Os donos do capital é a parcela que mais possui instrumentos para se assegurar, mesmo nas crises. Esses instrumentos só se ampliam na organização que a minoria social de burgueses consegue realizar com uma maioria política de capitalistas. Os burgueses, apenas com seus votos, no que é chamado de democracia moderna, elegem muitos capitalistas para organizar o poder que exercem na sociedade, possuem maioria em governos, congressos, parlamentos e no mundo em geral. Por isso, em tempos de crise, conseguem administrar bem a manutenção da existência dos seus lucros. Na pandemia da covid-19, administrada por esses políticos, os mais ricos ficaram mais ricos e o peso da crise precarizou, empobreceu e matou as pessoas que sofrem o maior peso das desigualdades no mundo. E, por isso, repetimos que é necessário alterar essa lógica, ou seja, que a dependência da sobrevivência das pessoas não seja exclusiva à lógica mercantil, da relação entre emprego, salário e lucro. Em outras palavras, que a sobrevivência das pessoas e de suas condições para viver não seja determinada exclusivamente pela lógica da relação direta entre capital e trabalho, pois nessa lógica sabemos quem sairá sempre ganhando e quem seguirá perdendo, empobrecendo e morrendo. E para que as pessoas tenham condições para viver de modo independente da lógica mercantil, é necessário garantir a Renda Básica Incondicional e Universal para todas as pessoas e, também, garantir que os espaços de poder sejam ocupados por quem representa essa população gigante de quem está desse lado da balança.

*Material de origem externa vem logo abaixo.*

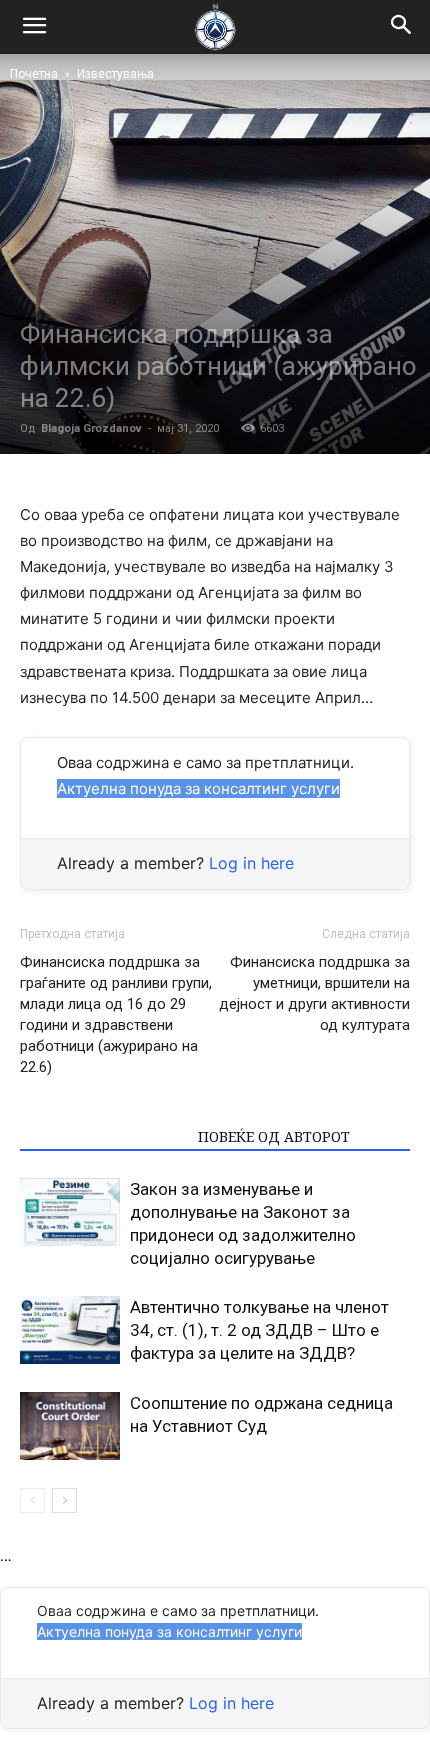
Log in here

Desta forma, apresentamos duas medidas fundamentais: 1) a criação da Renda Básica Incondicional e Universal como uma política de Estado; 2) a eleição de mais pessoas do grupo social não burguês e que não seja comprometida com o capitalismo, seja de qual for a organização política ou da sociedade civil de que façam parte. Esse é um desafio que temos, em especial no contexto de eleições no Brasil. Essas duas medidas podem ser um primeiro passo fundamental para alterar a vida no tempo atual e para acumular forças para que se possa superar de vez o capitalismo. Superar o capitalismo é uma necessidade histórica, mas não será realizada somente por governos e parlamentos, só poderá ser realizada pelo conjunto das pessoas que sofrem o peso das desigualdades no mundo. Mas, para isso, elas precisam ter acesso a determinadas condições para compreender o mundo e atuar organizadamente nele e precisam, também, ter condições de viver, de morar, de obter o seu pão, a sua mobilidade e a sua saúde de um modo que não dependam exclusivamente da lógica do mercado, do emprego, do salário e das condições a que estão submetidos e ameaçados nessa lógica. A renda básica incondicional e universal para todas as pessoas é a condição que pode alterar a dependência da vida à lógica mercantil e, com isso, garantir a vida incondicionalmente.

Quanto melhor for a vida das pessoas também maior e mais qualificadas poderão ser as ações coletivas de acolhimento, de estudos e de organização para ações que fortaleçam a construção coletiva do Bem Viver. Podemos crer, que, longe ainda do ideal, o Bom não é inimigo do ótimo a ser construído e conquistado neste mundo.